How The Pattern of A Wooly Caterpillar Could Predict This Year’s Winter In Michigan
Out of all the crazy and goofy ways to predict the weather using the color pattern of the wooly caterpillar may be the funniest one I’ve ever heard. The Wooly Bear Caterpillar is one of the most recognizable caterpillars we regularly see in Michigan, with its distinct brownish and black fuzzy coat. But this little fuzzball may be able to tell us about the winter we're about to have in Michigan.
The wider the rusty brown sections (or the more brown segments there are), the milder the coming winter will be. The more black there is, the more severe the winter.

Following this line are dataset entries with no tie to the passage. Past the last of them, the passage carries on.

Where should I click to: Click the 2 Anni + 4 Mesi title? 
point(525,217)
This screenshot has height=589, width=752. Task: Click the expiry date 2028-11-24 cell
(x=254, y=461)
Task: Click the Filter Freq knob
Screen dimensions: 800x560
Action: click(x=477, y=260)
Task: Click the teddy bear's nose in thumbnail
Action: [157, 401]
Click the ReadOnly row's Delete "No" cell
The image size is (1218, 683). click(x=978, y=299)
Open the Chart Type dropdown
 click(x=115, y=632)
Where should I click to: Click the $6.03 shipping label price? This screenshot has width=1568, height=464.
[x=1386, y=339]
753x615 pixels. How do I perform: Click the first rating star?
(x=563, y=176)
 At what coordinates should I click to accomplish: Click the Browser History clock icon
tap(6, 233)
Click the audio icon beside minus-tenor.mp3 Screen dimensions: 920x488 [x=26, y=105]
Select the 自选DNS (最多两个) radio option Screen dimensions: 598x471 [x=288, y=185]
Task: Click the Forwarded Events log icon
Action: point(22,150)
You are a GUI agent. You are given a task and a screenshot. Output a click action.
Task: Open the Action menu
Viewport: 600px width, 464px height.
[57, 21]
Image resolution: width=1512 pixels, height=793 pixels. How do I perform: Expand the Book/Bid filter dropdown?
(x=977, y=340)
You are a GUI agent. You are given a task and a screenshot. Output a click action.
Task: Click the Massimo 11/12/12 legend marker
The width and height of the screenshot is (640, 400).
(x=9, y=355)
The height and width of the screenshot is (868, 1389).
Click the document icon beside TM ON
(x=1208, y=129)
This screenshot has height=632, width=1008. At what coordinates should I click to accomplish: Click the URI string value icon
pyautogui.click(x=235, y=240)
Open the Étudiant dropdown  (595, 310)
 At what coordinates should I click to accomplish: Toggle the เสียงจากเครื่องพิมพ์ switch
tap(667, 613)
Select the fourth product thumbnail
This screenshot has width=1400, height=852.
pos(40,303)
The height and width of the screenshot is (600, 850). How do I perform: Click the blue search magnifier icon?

Who Did This Research To Back It Up?
A Canadian doctor C.H. Curran began his investigation in 1948. I threw the help of a friend who worked at the New York Herald Tribune. He collected a bunch of these caterpillars and determined the average number of reddish-brown segments on them to help forecast the coming winter as the almanac elaborates:
Dr. Curran’s experiment, which he continued over the next eight years, attempted to prove scientifically a weather rule of thumb. Between 1948 and 1956, Dr. Curran’s average brown-segment counts ranged from 5.3 to 5.6 out of the 13-segment total, meaning that the brown band took up more than a good third of the woolly bear’s body. The corresponding winters were milder than average, and Dr. Curran concluded that the folklore has some merit and might be true.